======== Text excerpt

1 The movie we were promised at the end of the previous Captain America was Steve and Sam on a road trip to find Bucky with possible help from Natasha. This is especially sensible because Sam's job and vocation is helping soldiers who have had traumatic experiences which Bucky very much is. Where the fuck is that movie?

2 The final fight of this movie, which the villain's entire plan leads up to, hinges on Tony being an asshole, but that doesn't mean that Tony needed to have a huge role in the movie. He could have spent the movie following newly surfaced clues on his parents' murder. Cut to him for like a minute at most as he gets one step closer and then, at the very end, his quest leads him to the same spot as Steve and Bucky.

3 This was two movies (which is an improvement over the last Captain America movie when they tried to cram in like nine) and neither of them was really a Captain America movie. The Avengers splitting up over the Fictional Country Accords is clearly an Avengers movie. Bucky being framed bringing the two sides of the split into conflict is actually the backdrop for a Black Panther movie in which T'Challa grows as a character and he first steps foot outside of Wakanda as the Black Panther.

================
======== Data supplied

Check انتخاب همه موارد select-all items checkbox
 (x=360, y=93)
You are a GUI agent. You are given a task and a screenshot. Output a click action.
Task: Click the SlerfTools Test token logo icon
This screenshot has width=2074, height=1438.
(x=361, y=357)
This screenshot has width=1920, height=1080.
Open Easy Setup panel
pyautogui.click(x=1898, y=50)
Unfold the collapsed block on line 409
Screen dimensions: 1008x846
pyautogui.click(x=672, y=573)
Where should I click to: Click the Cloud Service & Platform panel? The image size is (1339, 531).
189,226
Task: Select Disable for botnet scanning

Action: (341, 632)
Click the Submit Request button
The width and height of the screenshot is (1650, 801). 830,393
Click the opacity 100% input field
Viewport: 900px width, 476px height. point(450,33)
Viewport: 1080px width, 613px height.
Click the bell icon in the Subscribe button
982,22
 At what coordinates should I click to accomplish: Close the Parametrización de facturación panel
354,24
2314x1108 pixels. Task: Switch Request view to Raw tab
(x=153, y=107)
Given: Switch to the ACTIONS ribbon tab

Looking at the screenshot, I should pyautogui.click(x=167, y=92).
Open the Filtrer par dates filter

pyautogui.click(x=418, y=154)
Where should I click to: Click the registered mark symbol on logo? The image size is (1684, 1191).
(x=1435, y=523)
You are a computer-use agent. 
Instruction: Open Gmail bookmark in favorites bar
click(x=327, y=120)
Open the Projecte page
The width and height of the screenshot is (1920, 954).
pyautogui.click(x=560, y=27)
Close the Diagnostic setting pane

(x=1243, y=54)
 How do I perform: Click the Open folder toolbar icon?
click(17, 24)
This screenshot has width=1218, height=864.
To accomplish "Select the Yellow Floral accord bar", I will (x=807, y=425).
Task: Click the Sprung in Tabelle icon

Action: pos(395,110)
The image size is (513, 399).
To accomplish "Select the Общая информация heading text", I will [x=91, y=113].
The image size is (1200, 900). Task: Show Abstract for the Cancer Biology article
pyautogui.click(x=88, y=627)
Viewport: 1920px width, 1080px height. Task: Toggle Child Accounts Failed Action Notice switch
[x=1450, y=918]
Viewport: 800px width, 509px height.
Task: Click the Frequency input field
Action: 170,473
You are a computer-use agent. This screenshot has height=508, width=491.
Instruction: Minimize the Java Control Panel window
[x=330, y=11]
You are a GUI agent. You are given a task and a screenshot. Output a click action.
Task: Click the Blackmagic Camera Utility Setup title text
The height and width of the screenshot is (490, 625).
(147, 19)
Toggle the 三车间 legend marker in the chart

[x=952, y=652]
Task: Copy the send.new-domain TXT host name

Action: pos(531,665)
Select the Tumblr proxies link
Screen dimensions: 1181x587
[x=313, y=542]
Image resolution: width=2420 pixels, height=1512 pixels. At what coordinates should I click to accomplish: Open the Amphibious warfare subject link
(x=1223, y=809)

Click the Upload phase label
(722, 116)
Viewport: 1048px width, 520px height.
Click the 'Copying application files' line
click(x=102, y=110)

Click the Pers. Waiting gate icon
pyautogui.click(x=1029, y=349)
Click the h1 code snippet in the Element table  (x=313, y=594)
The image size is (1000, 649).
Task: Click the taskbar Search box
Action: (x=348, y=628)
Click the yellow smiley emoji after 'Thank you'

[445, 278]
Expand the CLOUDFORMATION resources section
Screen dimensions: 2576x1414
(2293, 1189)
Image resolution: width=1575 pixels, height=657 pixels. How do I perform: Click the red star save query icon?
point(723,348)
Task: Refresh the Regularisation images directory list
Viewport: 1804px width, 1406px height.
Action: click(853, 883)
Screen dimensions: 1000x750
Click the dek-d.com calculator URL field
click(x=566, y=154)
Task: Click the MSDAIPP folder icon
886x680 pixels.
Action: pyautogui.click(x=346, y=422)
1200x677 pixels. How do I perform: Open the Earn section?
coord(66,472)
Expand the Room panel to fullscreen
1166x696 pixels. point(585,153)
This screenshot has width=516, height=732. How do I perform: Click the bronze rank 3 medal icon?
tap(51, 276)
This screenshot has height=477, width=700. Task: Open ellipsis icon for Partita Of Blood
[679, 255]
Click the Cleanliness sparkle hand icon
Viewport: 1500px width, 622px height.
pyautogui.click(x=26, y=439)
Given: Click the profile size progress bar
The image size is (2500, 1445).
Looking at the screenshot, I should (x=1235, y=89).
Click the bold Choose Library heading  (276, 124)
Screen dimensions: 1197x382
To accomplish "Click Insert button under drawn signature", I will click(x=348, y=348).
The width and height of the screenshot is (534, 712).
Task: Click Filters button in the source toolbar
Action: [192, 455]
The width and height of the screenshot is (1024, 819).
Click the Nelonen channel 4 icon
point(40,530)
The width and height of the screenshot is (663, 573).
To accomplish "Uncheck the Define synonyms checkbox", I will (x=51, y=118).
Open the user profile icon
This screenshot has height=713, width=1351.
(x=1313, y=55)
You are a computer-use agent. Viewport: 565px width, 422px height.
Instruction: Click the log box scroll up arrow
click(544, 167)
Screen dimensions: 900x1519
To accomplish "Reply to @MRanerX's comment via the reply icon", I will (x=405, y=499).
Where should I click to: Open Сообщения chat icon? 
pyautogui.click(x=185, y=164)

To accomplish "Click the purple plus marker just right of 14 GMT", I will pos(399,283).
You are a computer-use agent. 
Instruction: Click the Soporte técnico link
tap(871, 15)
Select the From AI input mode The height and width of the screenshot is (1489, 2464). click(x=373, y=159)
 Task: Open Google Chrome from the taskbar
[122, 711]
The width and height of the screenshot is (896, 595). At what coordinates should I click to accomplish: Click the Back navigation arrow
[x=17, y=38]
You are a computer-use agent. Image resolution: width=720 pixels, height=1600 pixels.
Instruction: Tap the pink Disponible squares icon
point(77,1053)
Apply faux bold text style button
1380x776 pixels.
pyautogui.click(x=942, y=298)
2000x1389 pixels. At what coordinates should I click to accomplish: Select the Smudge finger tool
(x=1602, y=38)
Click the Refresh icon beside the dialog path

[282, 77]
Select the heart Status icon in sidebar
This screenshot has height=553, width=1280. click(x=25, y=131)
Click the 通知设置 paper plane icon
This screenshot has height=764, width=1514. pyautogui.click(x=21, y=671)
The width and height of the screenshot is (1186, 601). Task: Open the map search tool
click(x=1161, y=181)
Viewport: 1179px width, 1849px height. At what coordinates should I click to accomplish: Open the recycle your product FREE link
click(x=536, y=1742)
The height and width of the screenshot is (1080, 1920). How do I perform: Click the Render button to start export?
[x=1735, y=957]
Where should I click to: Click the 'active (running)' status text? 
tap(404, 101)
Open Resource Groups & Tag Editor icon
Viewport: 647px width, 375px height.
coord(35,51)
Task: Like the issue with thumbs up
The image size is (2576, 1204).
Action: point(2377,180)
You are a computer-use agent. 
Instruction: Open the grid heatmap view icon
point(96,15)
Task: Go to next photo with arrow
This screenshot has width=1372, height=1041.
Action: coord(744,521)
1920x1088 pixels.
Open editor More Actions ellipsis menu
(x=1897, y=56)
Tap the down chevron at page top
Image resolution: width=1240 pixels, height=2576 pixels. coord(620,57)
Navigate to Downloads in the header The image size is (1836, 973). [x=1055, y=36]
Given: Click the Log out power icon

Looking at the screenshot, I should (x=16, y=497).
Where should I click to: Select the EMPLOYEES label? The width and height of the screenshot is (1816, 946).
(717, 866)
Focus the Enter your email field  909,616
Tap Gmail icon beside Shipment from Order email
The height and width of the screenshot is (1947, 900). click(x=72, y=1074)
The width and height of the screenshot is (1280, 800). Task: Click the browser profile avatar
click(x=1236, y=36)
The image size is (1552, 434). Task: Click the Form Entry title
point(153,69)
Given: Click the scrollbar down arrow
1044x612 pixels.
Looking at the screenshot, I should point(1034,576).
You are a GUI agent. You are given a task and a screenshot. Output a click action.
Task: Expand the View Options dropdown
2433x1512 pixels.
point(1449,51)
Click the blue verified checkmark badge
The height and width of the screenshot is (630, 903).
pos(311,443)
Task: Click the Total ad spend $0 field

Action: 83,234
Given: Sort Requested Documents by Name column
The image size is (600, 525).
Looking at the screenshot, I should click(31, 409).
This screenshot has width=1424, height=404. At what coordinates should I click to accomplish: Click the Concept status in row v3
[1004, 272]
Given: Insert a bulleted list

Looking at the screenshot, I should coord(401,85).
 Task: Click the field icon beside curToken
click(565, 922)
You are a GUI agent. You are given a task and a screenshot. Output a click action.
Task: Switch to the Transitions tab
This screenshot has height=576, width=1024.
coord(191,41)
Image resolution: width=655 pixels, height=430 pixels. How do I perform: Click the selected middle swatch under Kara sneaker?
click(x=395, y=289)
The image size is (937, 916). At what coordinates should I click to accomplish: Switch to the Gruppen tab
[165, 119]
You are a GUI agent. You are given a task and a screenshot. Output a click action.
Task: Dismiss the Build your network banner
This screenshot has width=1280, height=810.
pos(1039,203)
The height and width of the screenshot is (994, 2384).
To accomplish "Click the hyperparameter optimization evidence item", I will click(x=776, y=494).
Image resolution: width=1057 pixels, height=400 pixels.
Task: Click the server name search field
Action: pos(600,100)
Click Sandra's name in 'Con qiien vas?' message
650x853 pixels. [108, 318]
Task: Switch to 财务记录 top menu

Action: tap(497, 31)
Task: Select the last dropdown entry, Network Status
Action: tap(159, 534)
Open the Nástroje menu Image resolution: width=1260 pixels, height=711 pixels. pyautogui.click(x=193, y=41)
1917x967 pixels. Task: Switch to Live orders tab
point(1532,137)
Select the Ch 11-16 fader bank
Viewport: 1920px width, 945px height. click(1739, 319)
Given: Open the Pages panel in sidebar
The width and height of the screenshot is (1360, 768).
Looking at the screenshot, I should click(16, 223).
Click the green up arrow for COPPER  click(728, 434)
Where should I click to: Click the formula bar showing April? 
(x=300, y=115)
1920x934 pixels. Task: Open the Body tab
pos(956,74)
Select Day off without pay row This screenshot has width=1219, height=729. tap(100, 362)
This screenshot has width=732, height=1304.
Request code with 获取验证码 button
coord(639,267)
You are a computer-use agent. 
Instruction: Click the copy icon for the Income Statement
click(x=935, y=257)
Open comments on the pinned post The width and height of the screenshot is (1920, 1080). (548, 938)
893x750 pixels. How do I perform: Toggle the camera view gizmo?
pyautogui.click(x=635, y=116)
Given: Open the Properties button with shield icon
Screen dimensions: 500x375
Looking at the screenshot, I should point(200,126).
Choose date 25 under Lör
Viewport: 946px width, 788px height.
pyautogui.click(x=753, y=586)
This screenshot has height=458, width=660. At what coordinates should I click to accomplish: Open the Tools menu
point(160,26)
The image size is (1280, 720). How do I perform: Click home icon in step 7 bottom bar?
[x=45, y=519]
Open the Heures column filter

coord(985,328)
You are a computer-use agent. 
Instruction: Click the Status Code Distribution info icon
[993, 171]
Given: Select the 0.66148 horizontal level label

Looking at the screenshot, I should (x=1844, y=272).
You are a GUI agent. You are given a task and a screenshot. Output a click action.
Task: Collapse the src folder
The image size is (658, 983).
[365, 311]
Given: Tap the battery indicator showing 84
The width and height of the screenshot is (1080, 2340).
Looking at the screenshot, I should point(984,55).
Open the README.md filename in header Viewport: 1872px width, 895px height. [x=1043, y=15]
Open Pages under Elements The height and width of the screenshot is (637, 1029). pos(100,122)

================

** Exercise goal **
Reproduce everything in the Captain America commentary from "1 The movie" down to "is that movie?".

** Task response **
1 The movie we were promised at the end of the previous Captain America was Steve and Sam on a road trip to find Bucky with possible help from Natasha. This is especially sensible because Sam's job and vocation is helping soldiers who have had traumatic experiences which Bucky very much is. Where the fuck is that movie?